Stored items
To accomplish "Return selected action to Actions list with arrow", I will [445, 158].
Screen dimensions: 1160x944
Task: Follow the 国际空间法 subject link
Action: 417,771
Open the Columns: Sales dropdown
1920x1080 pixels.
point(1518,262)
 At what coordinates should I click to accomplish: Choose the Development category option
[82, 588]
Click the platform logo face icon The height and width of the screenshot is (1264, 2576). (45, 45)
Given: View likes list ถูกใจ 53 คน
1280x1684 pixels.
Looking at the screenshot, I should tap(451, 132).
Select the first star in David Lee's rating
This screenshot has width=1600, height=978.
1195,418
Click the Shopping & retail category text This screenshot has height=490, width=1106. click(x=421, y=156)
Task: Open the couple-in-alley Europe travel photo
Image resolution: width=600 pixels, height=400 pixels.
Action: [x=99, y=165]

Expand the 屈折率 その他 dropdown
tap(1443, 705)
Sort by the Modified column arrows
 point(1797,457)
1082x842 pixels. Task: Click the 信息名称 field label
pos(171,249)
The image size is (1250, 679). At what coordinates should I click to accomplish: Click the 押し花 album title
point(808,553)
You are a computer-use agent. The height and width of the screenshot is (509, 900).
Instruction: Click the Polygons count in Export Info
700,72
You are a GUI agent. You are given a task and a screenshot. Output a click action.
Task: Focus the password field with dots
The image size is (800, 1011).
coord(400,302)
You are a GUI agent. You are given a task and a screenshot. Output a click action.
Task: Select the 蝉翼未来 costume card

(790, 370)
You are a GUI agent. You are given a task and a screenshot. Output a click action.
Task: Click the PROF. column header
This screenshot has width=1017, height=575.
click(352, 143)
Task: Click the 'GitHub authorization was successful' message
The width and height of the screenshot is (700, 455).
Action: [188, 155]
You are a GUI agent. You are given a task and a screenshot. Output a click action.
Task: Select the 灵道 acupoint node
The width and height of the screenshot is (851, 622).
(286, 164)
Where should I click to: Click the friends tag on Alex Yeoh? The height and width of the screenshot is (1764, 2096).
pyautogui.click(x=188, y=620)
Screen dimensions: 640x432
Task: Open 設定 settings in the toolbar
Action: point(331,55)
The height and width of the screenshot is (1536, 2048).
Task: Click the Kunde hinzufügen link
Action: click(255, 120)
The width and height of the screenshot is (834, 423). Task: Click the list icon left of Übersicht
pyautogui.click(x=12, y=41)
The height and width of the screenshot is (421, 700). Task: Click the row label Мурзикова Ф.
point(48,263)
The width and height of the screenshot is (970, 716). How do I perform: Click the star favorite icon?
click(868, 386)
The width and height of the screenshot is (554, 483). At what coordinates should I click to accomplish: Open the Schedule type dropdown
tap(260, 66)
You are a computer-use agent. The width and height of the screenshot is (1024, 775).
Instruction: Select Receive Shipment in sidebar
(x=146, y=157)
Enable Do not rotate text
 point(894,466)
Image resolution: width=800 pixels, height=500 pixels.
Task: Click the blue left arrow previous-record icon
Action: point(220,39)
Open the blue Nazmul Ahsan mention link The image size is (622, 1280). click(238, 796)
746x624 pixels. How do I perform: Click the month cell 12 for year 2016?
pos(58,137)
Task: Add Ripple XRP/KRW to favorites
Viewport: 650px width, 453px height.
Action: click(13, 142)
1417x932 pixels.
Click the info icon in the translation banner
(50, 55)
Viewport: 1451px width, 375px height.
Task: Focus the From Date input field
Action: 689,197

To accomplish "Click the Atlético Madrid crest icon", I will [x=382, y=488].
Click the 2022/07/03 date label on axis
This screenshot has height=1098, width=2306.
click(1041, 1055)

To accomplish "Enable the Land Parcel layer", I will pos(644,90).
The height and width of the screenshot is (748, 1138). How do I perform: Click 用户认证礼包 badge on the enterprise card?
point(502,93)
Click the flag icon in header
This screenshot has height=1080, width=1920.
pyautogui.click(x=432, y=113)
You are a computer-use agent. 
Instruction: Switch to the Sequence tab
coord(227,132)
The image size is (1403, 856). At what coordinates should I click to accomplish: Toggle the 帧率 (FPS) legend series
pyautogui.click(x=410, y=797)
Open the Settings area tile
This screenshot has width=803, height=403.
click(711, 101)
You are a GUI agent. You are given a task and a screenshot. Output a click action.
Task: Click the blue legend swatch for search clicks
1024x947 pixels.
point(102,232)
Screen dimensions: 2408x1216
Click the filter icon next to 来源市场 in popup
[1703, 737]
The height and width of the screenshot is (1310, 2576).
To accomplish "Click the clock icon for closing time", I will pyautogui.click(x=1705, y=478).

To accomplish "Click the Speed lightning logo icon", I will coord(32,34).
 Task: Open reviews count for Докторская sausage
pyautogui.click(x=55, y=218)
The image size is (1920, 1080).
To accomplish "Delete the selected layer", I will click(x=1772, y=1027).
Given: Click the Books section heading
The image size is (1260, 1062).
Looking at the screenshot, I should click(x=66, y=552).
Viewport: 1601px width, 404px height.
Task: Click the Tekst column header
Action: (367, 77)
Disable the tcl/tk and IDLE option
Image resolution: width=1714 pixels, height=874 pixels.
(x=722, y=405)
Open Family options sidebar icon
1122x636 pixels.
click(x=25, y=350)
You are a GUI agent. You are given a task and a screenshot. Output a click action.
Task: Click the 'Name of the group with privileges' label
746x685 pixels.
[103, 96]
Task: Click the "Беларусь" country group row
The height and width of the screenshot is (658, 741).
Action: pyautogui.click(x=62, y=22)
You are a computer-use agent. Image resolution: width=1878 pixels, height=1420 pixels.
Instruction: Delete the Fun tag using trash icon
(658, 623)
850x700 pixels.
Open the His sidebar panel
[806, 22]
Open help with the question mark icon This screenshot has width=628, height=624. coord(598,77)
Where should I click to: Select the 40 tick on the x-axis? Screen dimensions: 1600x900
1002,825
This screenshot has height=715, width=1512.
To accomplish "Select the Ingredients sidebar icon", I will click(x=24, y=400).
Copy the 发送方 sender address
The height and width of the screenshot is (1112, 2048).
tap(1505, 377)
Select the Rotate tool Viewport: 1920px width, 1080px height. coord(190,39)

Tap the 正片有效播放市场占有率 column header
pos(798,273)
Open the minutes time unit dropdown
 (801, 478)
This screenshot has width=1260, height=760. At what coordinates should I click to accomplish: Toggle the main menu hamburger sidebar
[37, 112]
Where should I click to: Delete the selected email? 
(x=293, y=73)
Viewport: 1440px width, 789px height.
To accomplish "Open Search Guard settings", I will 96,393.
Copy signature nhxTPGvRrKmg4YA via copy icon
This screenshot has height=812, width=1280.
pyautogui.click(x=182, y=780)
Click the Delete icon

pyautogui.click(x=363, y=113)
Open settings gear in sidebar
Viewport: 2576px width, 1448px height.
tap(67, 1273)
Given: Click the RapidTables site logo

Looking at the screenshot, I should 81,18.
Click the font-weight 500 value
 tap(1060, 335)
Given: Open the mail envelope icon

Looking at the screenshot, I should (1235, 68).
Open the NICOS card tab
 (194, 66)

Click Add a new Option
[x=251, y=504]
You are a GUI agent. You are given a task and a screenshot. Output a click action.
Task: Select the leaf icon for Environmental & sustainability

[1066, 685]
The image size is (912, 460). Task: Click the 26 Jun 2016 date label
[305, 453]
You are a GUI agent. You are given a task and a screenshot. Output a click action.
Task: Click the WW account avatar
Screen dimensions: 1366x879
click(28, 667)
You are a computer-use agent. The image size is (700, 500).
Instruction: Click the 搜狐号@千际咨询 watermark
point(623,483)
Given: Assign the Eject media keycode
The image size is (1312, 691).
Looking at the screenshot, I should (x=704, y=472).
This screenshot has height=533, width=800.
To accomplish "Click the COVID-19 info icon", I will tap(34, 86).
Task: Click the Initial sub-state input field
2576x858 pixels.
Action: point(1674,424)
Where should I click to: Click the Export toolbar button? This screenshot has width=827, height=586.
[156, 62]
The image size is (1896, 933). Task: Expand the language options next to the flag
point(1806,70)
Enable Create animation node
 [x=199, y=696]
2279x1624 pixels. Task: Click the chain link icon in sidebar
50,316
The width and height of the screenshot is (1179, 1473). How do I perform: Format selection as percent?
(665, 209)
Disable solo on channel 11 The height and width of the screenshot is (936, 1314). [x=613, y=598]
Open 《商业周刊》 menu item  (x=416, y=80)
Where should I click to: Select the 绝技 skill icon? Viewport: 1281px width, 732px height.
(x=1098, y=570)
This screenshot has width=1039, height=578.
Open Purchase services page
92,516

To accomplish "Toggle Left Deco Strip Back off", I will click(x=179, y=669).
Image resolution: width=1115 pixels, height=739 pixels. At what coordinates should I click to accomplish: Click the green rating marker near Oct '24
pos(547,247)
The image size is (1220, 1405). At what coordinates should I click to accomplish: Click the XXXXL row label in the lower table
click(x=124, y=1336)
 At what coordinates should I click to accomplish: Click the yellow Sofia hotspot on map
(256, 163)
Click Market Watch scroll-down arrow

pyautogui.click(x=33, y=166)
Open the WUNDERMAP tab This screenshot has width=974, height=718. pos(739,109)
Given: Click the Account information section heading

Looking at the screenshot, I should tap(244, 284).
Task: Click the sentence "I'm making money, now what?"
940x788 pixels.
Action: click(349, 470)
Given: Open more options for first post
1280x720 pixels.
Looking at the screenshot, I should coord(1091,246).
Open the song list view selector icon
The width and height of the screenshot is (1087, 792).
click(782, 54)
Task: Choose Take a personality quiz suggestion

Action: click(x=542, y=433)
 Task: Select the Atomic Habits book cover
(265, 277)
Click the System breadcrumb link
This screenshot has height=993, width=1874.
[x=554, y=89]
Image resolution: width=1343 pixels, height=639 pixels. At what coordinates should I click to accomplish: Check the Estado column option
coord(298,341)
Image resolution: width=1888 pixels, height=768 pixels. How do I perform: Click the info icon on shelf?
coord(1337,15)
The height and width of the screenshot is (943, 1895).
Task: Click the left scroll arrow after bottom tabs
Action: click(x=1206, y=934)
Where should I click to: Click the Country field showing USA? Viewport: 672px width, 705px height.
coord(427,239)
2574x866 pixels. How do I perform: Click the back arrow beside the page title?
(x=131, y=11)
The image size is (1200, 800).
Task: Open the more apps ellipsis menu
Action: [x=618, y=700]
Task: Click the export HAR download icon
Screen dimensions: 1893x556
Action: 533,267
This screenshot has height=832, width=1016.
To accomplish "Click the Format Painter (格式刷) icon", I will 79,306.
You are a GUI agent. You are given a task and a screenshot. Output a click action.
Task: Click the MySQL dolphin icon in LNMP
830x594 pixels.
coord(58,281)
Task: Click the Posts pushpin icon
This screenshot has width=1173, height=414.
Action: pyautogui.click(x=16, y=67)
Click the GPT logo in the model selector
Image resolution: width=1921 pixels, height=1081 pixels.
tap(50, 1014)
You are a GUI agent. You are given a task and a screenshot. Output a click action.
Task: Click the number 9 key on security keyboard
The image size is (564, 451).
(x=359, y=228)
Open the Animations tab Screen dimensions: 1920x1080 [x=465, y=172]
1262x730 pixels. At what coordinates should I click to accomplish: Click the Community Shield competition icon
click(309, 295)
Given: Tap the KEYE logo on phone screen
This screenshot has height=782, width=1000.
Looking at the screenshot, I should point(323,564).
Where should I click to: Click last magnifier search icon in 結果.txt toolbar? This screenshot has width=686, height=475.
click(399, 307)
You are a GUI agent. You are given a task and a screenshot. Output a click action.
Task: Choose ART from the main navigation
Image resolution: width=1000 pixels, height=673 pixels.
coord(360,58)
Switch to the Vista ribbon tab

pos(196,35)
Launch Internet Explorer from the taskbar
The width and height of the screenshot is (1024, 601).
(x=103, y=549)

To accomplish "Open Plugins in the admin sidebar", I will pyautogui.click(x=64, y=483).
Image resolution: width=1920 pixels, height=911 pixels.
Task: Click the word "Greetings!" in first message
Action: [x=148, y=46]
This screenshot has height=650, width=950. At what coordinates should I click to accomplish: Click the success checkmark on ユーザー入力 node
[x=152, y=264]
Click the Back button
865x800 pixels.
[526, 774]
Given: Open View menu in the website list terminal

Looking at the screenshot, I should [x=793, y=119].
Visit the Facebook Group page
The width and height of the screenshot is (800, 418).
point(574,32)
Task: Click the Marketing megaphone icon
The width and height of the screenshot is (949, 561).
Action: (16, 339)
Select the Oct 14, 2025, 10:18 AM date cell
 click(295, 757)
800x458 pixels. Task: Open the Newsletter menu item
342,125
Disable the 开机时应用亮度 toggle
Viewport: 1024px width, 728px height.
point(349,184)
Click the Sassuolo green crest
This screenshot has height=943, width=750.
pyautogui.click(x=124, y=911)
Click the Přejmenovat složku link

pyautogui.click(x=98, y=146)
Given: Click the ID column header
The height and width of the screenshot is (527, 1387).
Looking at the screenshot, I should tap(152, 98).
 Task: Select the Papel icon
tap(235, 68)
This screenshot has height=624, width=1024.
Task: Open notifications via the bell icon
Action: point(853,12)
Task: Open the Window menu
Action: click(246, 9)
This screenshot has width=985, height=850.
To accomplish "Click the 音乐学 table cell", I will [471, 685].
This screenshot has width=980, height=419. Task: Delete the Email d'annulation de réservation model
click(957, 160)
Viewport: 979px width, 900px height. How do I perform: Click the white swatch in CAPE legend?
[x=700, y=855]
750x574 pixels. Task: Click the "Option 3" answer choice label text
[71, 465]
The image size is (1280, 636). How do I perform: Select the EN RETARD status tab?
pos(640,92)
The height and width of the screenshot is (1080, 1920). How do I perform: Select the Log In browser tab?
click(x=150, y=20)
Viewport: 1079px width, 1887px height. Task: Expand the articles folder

__EXERCISE INSTRUCTIONS__
Begin at the line that has "At what coordinates should I click to accomplish: Choose" and stop after the line that has "Click the Shopping"; copy those rows again, substituting "section" for "category" and leaving everything else unchanged.

__CORRECT OUTPUT__
 At what coordinates should I click to accomplish: Choose the Development section option
[82, 588]
Click the platform logo face icon The height and width of the screenshot is (1264, 2576). (45, 45)
Given: View likes list ถูกใจ 53 คน
1280x1684 pixels.
Looking at the screenshot, I should tap(451, 132).
Select the first star in David Lee's rating
This screenshot has width=1600, height=978.
1195,418
Click the Shopping & retail section text This screenshot has height=490, width=1106. click(x=421, y=156)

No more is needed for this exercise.